Estas declaraciones fueron emitidas durante el evento denominado "Jueves Minero", organizado por el Instituto de Ingenieros de Minas del Perú (IIMP). El encuentro, titulado "World Mining Congress: conclusiones estratégicas para la agenda minera de Perú", sirvió como plataforma para analizar la situación actual del sector y las rutas que el Estado y la empresa privada deben seguir para maximizar la productividad del recurso mineral. Cardozo enfatizó que los proyectos necesarios para llegar a dicha meta ya han sido estudiados, pero que el avance real depende directamente de la llegada de la inversión requerida.
En su análisis, el ejecutivo de Holding CP Group puso especial énfasis en la competitividad del país. Al abordar la posibilidad de establecer mecanismos de integración con otras naciones productoras de cobre en Latinoamérica, Cardozo sostuvo que, antes de buscar alianzas estratégicas externas, el Perú debe priorizar la resolución de sus propios desafíos internos. Según su visión, fortalecer la competitividad nacional es un paso previo indispensable para cualquier proceso de integración regional exitoso.
Uno de los puntos más críticos señalados por el CEO fue la carga administrativa que enfrentan las empresas del sector. Cardozo fue enfático al indicar que el Perú padece de "demasiadas trabas burocráticas", lo cual representa un problema persistente para el desarrollo industrial. En este sentido, criticó la gestión estatal, sugiriendo que el gobierno proyecta una "apariencia perturbadora" caracterizada por una tendencia a bloquear los proyectos mineros en lugar de impulsarlos hacia su ejecución.

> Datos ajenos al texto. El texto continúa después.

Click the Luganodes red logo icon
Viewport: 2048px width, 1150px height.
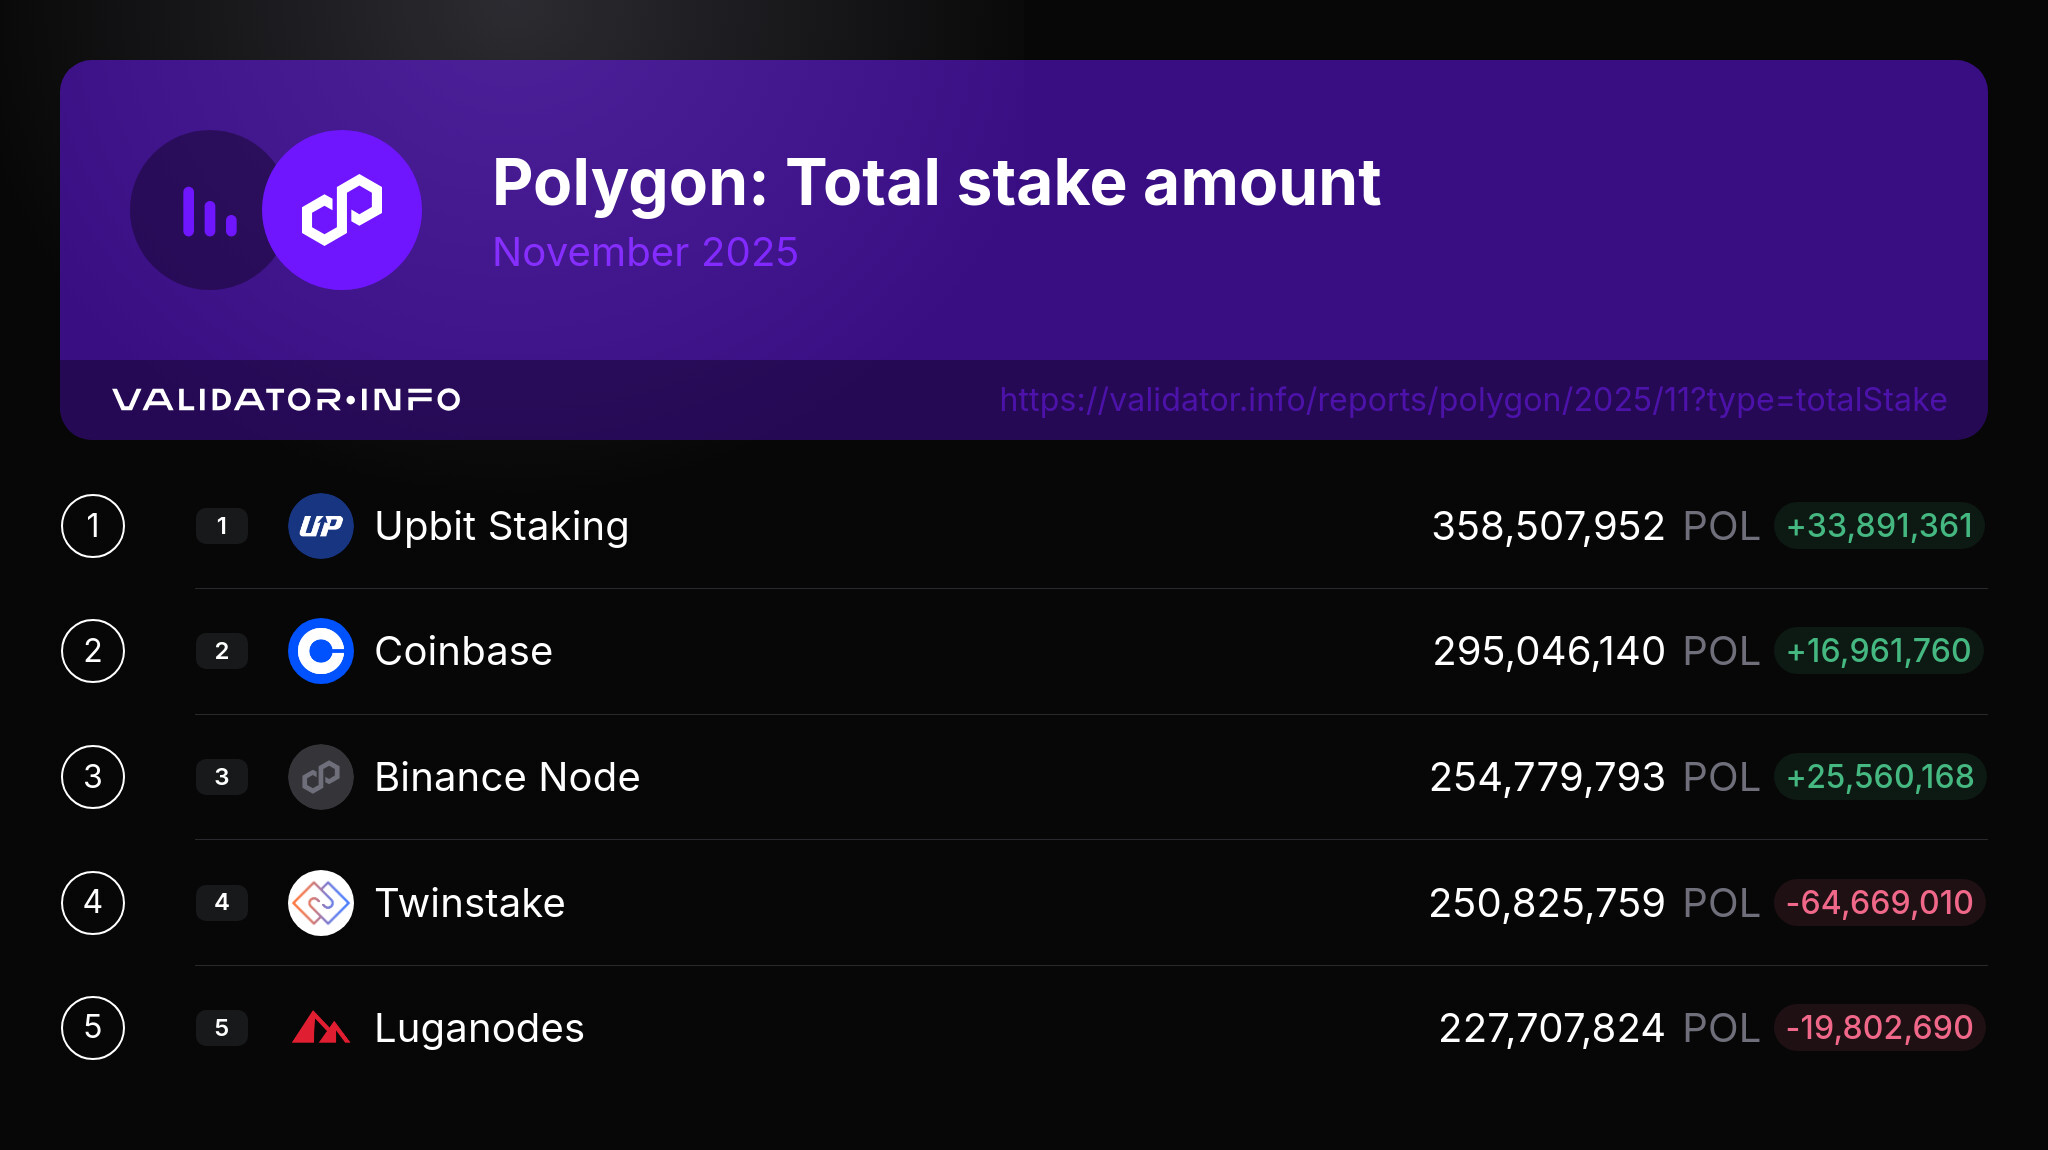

Asimismo, el representante de Holding CP Group vinculó la reactivación de la exploración minera con dos factores fundamentales: la estabilidad política y la confianza de los inversionistas. Cardozo advirtió sobre la complejidad de iniciar proyectos de exploración en etapas tempranas, subrayando que las normas vigentes en el país y los tiempos prolongados que demandan los trámites dificultan significativamente el arranque de nuevas prospecciones.
A pesar de las advertencias sobre la burocracia y la inestabilidad, Cardozo destacó que el panorama no es totalmente desalentador. Mencionó que ya se están percibiendo señales favorables y signos de interés por parte de actores internacionales que consideran regresar o invertir en el Perú, lo que indica que el atractivo del recurso mineral sigue vigente a pesar de los obstáculos operativos.
Finalmente, Cardozo compartió las conclusiones derivadas del World Mining Congress (WMC) 2026, centrando su discurso en la modernización del sector. El ejecutivo señaló que es imperativo fortalecer el conocimiento, fomentar la investigación y adoptar nuevas tecnologías para elevar la competitividad de la minería peruana.
En este sentido, subrayó la importancia de contar con "conocimiento instalado" dentro de las organizaciones y disponer de la infraestructura adecuada para la investigación. Según Cardozo, este avance permitirá la implementación de herramientas de inteligencia artificial, procesos de automatización y estrategias de digitalización. La integración de estas tecnologías no solo tendría como objetivo la optimización de los procesos productivos y el incremento de la rentabilidad, sino que también sería clave para reducir el impacto ambiental de las actividades extractivas en el territorio peruano.